Esto mismo me pasa con Amsterdam, ciudad de color gris y ladrillo, cubierta de una pátina nostálgica que cubre todas sus calles. Nostalgia de una ciudad que, quizás, nunca llegó a ser y que ahora abarrotada de turistas y postales en papel barato -que pretenden sustituir a las imágenes mentales que algún familiar lejano todavía no ha podido formar de la ciudad por no haber estado en ella- intenta remitir a un pasado incorporado en nuestra cabeza por esa idea romántica creada por películas, documentales, libros o -una vez más- postales baratas que alguna vez recivimos de un familiar o amigo. Postales que porcierto ahora son sustituidas por imágenes en internet o libros de fotografía, imágenes sacadas de contexto en las que sólo se dejan ver sus casas y canales pintorescos, iluminadas por un sol que rara veces nos acompaña y en el que estrés de la vida diaria no tiene cabida.

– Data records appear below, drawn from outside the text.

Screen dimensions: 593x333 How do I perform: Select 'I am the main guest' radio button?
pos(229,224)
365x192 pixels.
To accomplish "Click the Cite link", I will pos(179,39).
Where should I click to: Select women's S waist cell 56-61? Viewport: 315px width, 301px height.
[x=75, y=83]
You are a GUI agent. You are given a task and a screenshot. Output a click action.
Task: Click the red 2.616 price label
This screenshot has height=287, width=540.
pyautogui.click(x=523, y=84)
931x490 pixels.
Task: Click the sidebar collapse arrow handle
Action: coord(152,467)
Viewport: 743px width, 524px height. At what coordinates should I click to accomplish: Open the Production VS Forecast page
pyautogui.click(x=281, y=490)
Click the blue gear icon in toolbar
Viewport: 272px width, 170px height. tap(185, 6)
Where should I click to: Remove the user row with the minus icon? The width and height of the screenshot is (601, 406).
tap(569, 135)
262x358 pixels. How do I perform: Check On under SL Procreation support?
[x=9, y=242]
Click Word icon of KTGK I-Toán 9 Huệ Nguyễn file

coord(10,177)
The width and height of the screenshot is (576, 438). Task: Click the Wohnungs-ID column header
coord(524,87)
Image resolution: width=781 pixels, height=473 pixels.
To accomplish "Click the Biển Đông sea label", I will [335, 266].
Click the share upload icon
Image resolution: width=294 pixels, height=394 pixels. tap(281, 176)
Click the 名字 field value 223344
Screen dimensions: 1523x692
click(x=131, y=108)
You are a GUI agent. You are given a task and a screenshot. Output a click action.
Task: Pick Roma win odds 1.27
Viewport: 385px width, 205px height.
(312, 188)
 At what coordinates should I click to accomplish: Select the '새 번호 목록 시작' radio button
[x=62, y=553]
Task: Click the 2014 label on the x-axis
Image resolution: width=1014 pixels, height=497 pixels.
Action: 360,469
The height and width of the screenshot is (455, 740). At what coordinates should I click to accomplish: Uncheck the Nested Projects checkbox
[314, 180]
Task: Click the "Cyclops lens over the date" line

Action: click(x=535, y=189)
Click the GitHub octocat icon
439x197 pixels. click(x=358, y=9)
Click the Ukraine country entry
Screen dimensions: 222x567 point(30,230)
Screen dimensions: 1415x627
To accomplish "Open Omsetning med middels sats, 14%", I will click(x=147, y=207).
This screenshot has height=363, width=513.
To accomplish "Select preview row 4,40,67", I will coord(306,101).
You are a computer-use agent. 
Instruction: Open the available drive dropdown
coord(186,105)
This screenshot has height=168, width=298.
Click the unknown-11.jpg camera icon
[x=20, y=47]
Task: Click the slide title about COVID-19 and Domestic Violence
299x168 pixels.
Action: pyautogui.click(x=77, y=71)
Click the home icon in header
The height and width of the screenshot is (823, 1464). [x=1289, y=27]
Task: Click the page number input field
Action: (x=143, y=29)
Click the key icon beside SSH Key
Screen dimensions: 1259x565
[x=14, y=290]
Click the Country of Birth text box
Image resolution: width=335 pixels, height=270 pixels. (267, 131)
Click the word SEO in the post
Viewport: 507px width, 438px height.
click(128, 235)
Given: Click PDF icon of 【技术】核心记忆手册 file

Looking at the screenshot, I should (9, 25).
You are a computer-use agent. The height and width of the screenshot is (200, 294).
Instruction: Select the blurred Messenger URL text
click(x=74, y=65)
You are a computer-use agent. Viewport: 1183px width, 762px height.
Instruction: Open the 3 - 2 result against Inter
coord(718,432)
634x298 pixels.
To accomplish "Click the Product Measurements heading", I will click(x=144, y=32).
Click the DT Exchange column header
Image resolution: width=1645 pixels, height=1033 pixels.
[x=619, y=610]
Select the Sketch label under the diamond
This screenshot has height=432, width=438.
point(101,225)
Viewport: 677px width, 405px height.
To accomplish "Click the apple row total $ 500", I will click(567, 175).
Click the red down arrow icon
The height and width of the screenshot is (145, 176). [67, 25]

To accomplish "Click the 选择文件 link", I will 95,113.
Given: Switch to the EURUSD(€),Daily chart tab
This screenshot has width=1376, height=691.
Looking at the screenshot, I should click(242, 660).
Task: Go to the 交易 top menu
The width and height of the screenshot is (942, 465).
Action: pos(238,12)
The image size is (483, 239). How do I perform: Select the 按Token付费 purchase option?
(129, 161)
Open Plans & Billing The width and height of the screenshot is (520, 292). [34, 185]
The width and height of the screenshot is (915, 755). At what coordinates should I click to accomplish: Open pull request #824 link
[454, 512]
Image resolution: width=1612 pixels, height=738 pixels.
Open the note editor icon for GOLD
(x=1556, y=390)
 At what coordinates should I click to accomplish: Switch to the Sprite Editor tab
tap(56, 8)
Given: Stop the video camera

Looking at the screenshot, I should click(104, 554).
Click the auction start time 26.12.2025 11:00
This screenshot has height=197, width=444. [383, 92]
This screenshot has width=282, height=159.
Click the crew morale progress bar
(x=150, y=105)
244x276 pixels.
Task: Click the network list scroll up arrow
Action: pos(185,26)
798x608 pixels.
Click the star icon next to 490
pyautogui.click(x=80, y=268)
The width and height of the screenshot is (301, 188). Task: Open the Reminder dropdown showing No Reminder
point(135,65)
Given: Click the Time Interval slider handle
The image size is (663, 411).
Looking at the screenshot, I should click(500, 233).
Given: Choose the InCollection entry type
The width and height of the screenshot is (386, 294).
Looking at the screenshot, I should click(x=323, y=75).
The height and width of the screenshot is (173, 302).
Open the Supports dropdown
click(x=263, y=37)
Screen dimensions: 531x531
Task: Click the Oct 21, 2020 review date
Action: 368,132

Amsterdam, ciudad que adoro, es para mí la ciudad del eterno cielo gris, ladrillos rojos húmedos y olor a lluvia. El ladrillo me acompaña donde quiera que vaya, sin importar si uno se encuentra en el centro o en algún barrio periférico, ya que el ladrillo es el material por excelencia de este país del tamaño de una cáscara de nuez donde todo parece acomodarse a su escala.
País del ladrillo donde Rietveld tubo tanta dificultad para introducir sus casas inmaculadamente blancas junto a las rojas de sus vecinos, disgustados por esa omisión del material "rey".
Postales de colores que me envuelven cada día.